→ SELECTED EXTRACT:
Bottom line? Ariza is athletic (although nothing like Miles, who is a freak) and raw...very raw. If he starts for the Knicks in 2 years we are in very deep trouble.


----------



## truth (Jul 16, 2002)

Hold on guys,especially Alfa.....I was responding to Knickfan asking why the hell did Ariza declare as a freshman??The question is should a guy remain in college or go Pro....Its no different than a high schooler jumping straight to the pros..

Rashidi(welcome back) addresses the issue head on,Alfa,you are down on Ariza,which is fine,but you are arguing a point which was never intended to be argued and you are off topic...

The question is,should Ariza have stayed in school and potentailly moved up in the draft.I simply weigh risk reward.If Ariza gets injured,he was far better off taking the money now.Thats obvious.
Rashidis point was regarding daniels is valid,but Arisa opting for free agency if he turns out to be a player is irrelavant.

I dont think UCLA's program is a breeding ground for solid pros,so where is Arizas time better spent??How long would it take for Ariza to develop his game where he could potentially be a lottery pick??

You gus are making judgements on his game,not whether he should have declared or not


----------



## truth (Jul 16, 2002)

Alfa,what exactly do you disagree with me on??Touch??Cmon,You can teach touch..Michael Jordan is a prime example.Ben Wallace developed a nice touch inside of 15 feet.However,you can not teach freakish athleticism..

Surely you jest


----------



## Rashidi (Oct 2, 2003)

> Alfa,what exactly do you disagree with me on??Touch??Cmon,You can teach touch..Michael Jordan is a prime example.


Jordan could shoot. He did win the NCAA title on a jumper. He already had touch and a feel for the game when he entered it.



> Ben Wallace developed a nice touch inside of 15 feet.


Ben Wallace is also an 8 year vet, and 29 years old. I doubt Ariza will be with the Knicks when he is 26. He might not even be in the league.



> However,you can not teach freakish athleticism..


Ariza has above average athleticism, not really freakish. The other thing you can't teach is size. Ariza doesn't really have that. He's looking like Tim Thomas minus the height and shooting range, but slightly better defender. Hmm. Sounds a lot like Shandon Anderson to me.

Sadly, the way this team is going, Ariza might find himself starting for the Knicks in 2 years. Next to Kurt and Tim, coached by Isiah.

[Element and text position data]

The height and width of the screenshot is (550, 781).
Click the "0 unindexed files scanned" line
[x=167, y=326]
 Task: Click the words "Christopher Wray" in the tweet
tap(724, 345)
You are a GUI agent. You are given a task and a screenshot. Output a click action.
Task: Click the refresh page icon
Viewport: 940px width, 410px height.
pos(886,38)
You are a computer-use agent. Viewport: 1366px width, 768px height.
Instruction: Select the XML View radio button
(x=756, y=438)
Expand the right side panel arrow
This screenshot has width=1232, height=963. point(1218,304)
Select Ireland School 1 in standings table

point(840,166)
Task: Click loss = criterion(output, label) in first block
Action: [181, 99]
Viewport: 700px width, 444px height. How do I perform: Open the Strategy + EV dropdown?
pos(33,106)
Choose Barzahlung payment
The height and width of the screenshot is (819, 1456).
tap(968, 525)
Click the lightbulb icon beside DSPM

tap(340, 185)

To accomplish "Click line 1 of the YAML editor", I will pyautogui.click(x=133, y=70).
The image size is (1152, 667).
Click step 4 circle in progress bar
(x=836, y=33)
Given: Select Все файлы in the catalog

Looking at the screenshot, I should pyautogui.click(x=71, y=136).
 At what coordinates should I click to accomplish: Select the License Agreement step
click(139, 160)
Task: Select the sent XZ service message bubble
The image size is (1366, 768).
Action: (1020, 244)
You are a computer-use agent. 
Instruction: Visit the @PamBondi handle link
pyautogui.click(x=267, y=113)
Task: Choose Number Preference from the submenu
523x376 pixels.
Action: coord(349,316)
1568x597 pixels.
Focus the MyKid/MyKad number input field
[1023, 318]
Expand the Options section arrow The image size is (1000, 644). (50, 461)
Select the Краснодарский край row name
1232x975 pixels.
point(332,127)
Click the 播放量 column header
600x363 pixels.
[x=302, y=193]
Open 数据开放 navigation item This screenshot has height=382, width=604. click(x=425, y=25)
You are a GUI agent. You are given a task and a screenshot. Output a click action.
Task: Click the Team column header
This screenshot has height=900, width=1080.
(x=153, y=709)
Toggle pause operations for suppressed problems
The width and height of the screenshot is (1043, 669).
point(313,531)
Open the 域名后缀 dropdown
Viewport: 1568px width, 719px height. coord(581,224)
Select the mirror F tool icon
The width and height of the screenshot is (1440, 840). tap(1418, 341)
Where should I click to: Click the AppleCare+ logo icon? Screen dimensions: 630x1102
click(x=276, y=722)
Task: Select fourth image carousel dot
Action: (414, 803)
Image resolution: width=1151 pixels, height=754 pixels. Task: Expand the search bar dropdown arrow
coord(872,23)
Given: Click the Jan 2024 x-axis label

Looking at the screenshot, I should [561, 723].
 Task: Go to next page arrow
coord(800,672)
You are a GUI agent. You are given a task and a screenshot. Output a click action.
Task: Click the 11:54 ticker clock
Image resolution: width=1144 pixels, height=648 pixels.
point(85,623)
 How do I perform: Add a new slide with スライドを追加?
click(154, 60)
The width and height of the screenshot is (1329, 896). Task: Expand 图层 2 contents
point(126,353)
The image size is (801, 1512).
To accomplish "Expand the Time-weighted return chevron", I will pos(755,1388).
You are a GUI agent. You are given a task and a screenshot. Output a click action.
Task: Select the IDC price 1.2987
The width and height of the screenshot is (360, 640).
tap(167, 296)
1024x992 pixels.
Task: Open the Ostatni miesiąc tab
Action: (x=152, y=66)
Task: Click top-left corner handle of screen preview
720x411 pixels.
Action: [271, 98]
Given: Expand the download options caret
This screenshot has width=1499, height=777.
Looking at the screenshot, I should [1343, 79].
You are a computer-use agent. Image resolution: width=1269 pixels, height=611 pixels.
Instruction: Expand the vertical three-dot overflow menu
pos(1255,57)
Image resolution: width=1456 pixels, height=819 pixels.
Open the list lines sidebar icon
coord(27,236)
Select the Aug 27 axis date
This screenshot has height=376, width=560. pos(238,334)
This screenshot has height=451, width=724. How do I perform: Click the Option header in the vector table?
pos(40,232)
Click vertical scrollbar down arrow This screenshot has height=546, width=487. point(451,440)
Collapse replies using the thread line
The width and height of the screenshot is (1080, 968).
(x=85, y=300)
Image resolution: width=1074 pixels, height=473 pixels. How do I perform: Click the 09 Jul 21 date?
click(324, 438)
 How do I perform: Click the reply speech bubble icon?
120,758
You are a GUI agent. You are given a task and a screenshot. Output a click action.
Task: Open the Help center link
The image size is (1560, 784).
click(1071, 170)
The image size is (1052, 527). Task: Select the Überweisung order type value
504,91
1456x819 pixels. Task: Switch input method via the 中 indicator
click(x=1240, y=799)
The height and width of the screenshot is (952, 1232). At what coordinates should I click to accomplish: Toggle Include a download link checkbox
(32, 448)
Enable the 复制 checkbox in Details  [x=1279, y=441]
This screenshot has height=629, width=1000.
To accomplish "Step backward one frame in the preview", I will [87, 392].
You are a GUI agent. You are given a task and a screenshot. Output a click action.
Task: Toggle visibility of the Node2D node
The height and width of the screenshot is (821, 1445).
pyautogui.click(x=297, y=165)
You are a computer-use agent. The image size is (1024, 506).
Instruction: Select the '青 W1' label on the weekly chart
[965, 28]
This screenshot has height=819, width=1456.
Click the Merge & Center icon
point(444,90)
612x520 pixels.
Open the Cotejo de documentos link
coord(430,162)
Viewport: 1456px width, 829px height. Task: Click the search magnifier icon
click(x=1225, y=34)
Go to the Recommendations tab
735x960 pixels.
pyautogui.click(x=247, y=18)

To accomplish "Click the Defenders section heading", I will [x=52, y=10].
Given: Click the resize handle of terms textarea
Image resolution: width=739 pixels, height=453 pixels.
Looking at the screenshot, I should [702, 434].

→ SHORT TASK: Write the next part of the forum thread debating Ariza's decision to leave college for the Knicks, beginning after its last post.

→ ANSWER TO THE TASK:
----------



## truth (Jul 16, 2002)

jordan hit an 18 foot bank shot to win the game..the point is,you cn become a better shooter..itts a lot harder to increase your vertical substantially or athleticism,though it can be done



> I doubt Ariza will be with the Knicks when he is 26. He might not even be in the league.


if that show you feel about Ariza,then he was smart to take the money today...I am not an Arza fan..Just read scouting reports on him..the question is

Should he have declared early or stayed in school and become a first round pick... 



> Sadly, the way this team is going, Ariza might find himself starting for the Knicks in 2 years.


So,then he should have left college and did make the right move.I am not following you...he may be starting for the knicks in 2 years,but out of the league when hes 26??

seems like old times:yes:


----------



## Rashidi (Oct 2, 2003)

> he may be starting for the knicks in 2 years,but out of the league when hes 26??


He's taking the Dermarr Johnson career path.

I said Ariza would be starting. I never said he'd be good. I acknowledge it as an outside possibility, judging by the way the team is run. Penny, Shandon, Dermarr will be gone by then, and the team will probably have some grand idea of putting Tim Thomas at PF, leaving Ariza as an obvious SF candidate.

And in case you forgot, taking everything I say literally is a bad strategy.


----------



## RP McMurphy (Jul 17, 2003)

Wow, a Rashidi sighting!

:clap:

I rarely post on the Knicks board, but I lurk here and enjoy reading your posts. Welcome back.


----------



## truth (Jul 16, 2002)

> I said Ariza would be starting. I never said he'd be good. I acknowledge it as an outside possibility


Glad you are back....

So if you had to say,yes or no,would you say Ariza made the right move by leaving early???


----------



## son of oakley (Dec 24, 2003)

> Originally posted by <b>Rashidi</b>!
> Ariza has above average athleticism, not really freakish. The other thing you can't teach is size. Ariza doesn't really have that. He's looking like Tim Thomas minus the height and shooting range, but slightly better defender. Hmm. Sounds a lot like Shandon Anderson to me.


Yeah yeah, we know the rotine... and Marbury sounds a lot like Eisley....

(Welcome back)


----------



## Rashidi (Oct 2, 2003)

> Yeah yeah, we know the rotine... and Marbury sounds a lot like Eisley....


It's funny, because it's looking like Eisley is more suited for the Olympics than Marbury is.


----------



## son of oakley (Dec 24, 2003)

> Originally posted by <b>Rashidi</b>!
> 
> It's funny, because it's looking like Eisley is more suited for the Olympics than Marbury is.


Eisley = Marbury on estrogen.


----------



## truth (Jul 16, 2002)

> It's funny, because it's looking like Eisley is more suited for the Olympics than Marbury is.


i think you or i are more suited than marbury.....is vapor playing in the olympics?


----------



## The True Essence (May 26, 2003)

yeah milos vujanic led his serbia team to a 1-4 record. a team that has about 6 guys with some kind of nba experience or have their draft rights owned by an nba team.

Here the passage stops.